The course over which the tournament is contested, Sonoma Golf Club, is a Golden Age, 1928 William "Willie" Watson and Sam Whiting design. Watson's other Bay Area designs, for which Whiting acted as co-designer and construction supervisor, also include the Olympic Club's Lake Course and Harding Park.

At Sonoma Golf Club, Watson and Whiting created a layout that doesn't make you tighten your golf glove and shoelaces to achieve extra length, but instead asks you to hit position tee shots to fairway landing zones and approach shots that come to rest on the correct quadrant of the big, click greens. Hundreds of mature oak and eucalyptus trees overhang the greens, fairways and tee boxes, and dozens of mainucred bunkersdot the landscape. 

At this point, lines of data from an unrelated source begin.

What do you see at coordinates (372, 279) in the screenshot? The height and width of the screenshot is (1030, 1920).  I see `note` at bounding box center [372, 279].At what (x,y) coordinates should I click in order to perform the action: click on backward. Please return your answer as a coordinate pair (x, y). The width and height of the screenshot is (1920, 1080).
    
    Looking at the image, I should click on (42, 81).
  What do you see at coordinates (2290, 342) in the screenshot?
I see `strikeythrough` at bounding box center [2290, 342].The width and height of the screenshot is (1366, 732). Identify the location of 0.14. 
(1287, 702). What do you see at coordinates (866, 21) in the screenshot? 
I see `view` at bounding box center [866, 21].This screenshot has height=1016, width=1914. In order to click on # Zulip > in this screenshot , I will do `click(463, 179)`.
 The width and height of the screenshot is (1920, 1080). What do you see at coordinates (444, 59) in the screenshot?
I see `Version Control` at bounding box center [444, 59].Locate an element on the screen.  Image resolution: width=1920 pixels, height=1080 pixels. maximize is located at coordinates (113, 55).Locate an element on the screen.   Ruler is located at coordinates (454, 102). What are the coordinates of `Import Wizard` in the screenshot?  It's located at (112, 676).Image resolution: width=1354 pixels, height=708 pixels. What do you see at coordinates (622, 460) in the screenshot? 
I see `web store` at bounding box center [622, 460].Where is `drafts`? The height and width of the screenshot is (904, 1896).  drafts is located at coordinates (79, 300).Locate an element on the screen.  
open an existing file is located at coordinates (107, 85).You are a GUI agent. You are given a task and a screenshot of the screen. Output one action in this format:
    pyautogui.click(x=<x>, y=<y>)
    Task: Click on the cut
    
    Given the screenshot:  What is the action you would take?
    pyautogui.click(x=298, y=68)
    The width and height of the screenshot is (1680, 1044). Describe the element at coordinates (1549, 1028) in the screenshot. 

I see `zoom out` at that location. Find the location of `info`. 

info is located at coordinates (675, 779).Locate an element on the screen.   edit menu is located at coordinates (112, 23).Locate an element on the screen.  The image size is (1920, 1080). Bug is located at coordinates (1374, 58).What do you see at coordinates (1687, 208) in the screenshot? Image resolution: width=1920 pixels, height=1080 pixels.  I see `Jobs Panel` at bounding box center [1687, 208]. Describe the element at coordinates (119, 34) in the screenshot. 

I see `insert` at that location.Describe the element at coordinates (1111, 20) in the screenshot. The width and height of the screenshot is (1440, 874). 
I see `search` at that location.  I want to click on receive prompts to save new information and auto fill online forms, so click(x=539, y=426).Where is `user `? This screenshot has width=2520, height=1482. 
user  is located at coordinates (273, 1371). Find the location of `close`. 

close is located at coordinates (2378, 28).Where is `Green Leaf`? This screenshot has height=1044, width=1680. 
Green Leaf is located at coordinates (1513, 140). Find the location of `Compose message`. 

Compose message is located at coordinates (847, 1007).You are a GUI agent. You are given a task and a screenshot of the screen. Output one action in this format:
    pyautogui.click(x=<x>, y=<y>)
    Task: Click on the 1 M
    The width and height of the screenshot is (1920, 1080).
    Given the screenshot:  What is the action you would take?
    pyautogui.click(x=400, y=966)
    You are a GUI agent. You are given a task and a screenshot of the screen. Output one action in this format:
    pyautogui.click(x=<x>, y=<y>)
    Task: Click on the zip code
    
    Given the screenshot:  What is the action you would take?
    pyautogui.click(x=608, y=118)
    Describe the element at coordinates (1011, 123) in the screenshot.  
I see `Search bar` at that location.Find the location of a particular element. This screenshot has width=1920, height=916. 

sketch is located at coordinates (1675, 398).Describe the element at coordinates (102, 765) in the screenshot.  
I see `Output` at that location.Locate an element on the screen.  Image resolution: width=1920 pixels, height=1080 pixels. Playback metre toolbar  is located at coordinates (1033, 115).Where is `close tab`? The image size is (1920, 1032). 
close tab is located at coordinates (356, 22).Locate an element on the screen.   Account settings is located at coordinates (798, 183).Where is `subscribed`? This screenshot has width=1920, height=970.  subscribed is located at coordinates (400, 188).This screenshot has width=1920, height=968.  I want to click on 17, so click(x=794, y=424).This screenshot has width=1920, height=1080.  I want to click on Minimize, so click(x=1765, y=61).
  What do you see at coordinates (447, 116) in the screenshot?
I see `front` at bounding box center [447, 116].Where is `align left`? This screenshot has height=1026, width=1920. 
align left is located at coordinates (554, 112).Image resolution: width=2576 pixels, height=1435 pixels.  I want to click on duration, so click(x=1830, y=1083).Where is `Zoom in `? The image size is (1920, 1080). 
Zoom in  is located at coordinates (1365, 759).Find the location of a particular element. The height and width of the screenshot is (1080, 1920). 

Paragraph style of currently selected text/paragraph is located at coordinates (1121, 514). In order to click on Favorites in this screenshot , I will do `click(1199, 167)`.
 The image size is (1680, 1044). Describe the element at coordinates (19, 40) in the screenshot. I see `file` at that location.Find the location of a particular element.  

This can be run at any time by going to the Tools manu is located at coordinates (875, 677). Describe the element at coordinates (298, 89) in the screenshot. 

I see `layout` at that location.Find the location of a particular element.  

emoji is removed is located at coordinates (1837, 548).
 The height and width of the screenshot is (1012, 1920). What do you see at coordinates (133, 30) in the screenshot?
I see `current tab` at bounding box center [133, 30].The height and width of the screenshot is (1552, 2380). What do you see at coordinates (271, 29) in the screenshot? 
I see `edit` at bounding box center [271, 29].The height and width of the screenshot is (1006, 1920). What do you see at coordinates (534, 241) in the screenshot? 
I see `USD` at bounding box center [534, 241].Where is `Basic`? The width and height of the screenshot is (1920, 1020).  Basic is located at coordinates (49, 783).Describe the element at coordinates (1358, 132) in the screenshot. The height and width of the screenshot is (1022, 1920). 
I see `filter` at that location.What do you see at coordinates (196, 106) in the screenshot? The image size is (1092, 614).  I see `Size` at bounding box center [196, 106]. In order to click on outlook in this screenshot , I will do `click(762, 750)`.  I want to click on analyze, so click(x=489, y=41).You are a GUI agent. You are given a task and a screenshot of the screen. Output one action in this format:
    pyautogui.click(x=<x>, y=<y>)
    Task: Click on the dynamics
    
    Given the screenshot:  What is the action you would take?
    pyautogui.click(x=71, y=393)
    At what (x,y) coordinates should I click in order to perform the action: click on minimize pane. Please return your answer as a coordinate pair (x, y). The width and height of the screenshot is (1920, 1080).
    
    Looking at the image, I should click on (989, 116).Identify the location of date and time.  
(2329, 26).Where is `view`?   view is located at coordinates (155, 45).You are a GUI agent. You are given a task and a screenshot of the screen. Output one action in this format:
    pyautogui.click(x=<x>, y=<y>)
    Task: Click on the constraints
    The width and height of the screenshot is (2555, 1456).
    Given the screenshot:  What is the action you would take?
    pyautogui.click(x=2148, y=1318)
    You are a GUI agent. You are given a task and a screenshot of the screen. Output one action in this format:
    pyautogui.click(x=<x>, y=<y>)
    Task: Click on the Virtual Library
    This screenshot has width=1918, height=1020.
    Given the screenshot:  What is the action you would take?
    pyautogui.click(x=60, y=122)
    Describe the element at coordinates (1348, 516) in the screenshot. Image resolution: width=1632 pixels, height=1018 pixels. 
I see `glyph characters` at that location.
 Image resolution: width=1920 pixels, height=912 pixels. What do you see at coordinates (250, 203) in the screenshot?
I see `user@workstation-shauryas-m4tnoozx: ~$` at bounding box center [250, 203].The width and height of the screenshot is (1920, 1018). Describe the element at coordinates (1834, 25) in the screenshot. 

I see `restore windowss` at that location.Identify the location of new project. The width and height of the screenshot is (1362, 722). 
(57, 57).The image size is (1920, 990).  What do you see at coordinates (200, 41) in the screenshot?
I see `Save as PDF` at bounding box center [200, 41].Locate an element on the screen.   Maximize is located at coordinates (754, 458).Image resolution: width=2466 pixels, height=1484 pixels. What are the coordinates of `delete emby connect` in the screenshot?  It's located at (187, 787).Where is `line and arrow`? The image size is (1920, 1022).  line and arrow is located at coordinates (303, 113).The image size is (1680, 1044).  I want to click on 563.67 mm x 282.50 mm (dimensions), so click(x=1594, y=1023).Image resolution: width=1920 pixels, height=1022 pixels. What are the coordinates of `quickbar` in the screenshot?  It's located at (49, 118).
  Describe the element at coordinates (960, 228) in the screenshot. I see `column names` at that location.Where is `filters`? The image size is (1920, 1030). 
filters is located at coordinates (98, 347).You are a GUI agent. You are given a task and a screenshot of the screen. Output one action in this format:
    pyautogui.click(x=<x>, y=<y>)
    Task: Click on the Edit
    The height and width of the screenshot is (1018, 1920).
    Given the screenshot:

While Sonoma Golf Club may not ave the overall demands of the Olympic Club, for example, it does extract a toll on the par-3 holes -- three of which are longer than 200 yards -- where the size of the greens is a major factor.

In 2004, some new bunkers were added to the left side of No. 18 to prevent shortcutting the hole. the course has been lengthened in recent years, and will play just over 7,000 yards during the Charles Schwab Cup -- but the design is chiefly the same as it was when Watson and Whiting finished the project almost 80 years ago.

Tournament proceeds will benefit many Bay Area non-profits, including Valley of the Moon Boys & Girls Club, The First Tee of San Francisco, Sonoma Mentoring Alliance and the V Foundation Wine Celebration.

Anyone who has visited Sonoma in the past will remember its small-town charm and laid-back appeal. In contrast to its high-profile and more crowded neighbor Napa, Sonoma has once gone to great lengths to retain its mom-and-pop stores, its farming lifestyle and its resistance to growth. You won't find a Burger King or Chanel store here, residents like to point out.

That's just fine with Chatlos and the Charles Schwab Cup contestants. The town's character, they hope, paired with world-class golf and top-tier accomodations, is what will keep thw San Francisco Bay Area coming back for years.